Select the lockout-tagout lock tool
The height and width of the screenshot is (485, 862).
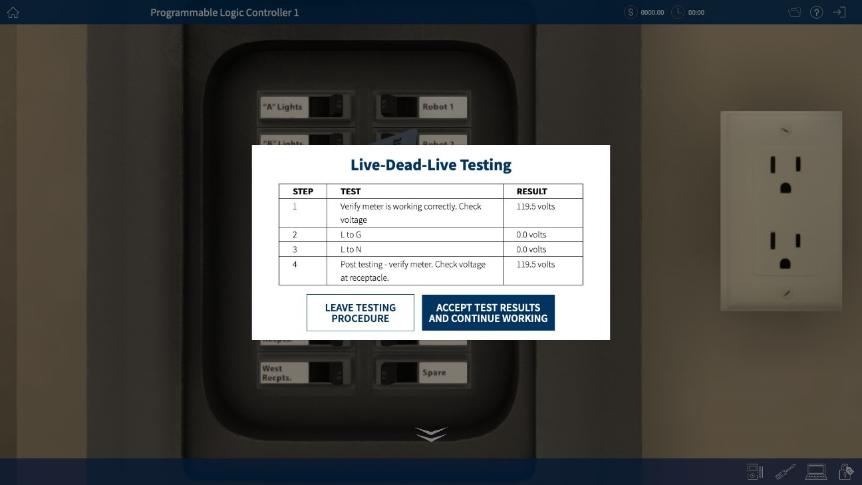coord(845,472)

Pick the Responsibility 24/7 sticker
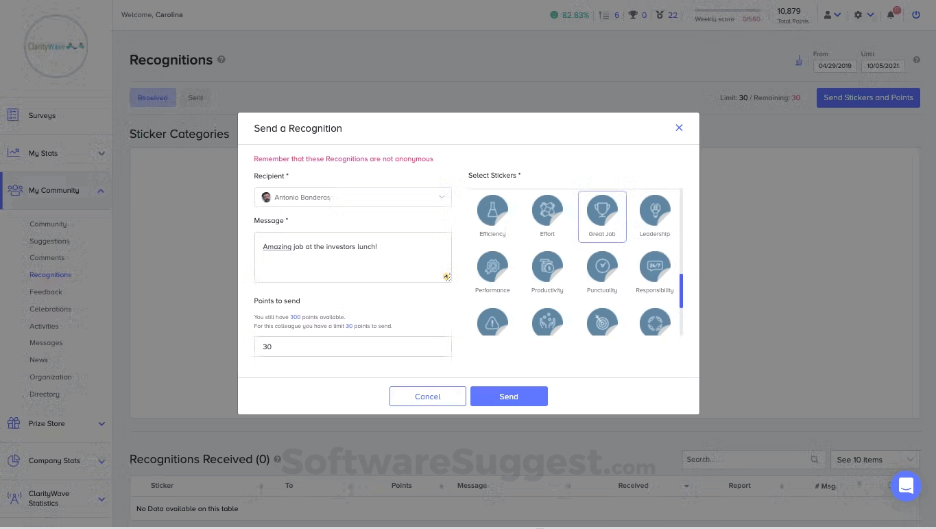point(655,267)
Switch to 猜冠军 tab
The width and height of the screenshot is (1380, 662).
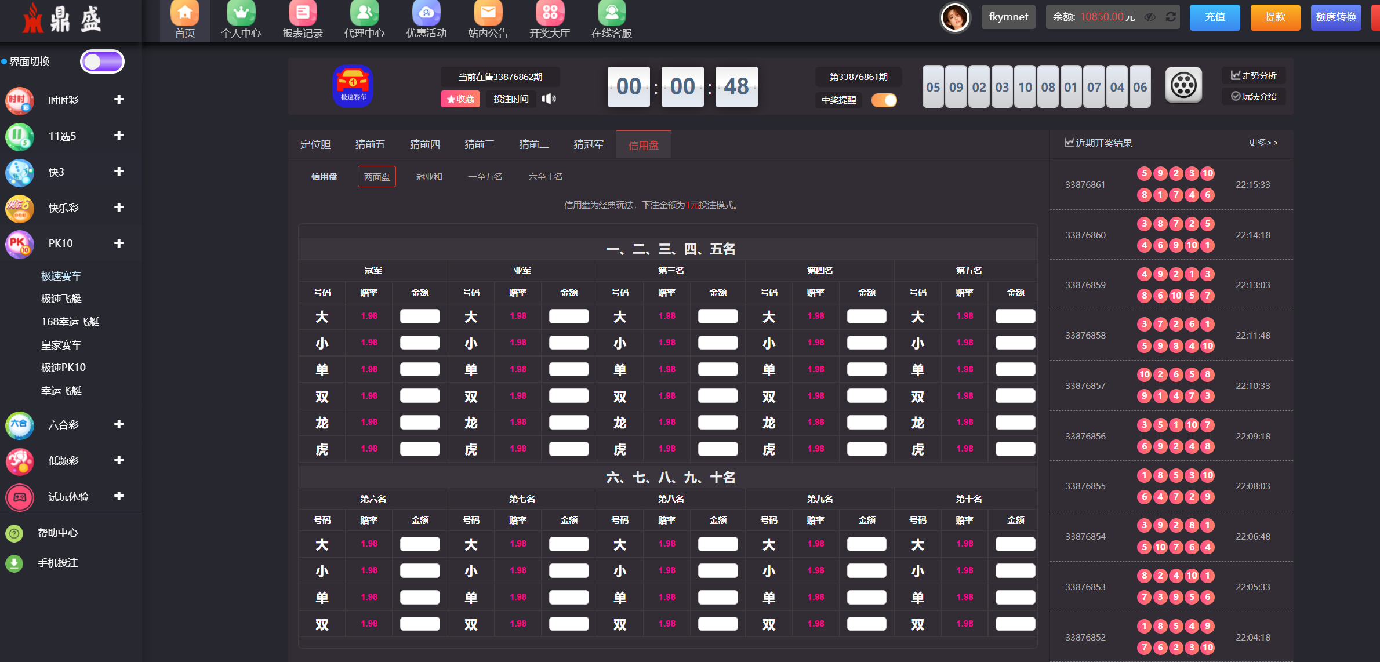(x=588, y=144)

--

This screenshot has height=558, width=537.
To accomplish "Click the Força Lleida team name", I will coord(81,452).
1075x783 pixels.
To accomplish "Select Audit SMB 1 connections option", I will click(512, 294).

_What the exercise asks_
Retype the records above, beginning at the line that contains "Pick the Responsibility 24/7 sticker" and stopping after the line that contains "(x=588, y=144)", and leave the pictures out of your answer.

_Response to the task_
Pick the Responsibility 24/7 sticker
point(655,267)
Switch to 猜冠军 tab
The width and height of the screenshot is (1380, 662).
(x=588, y=144)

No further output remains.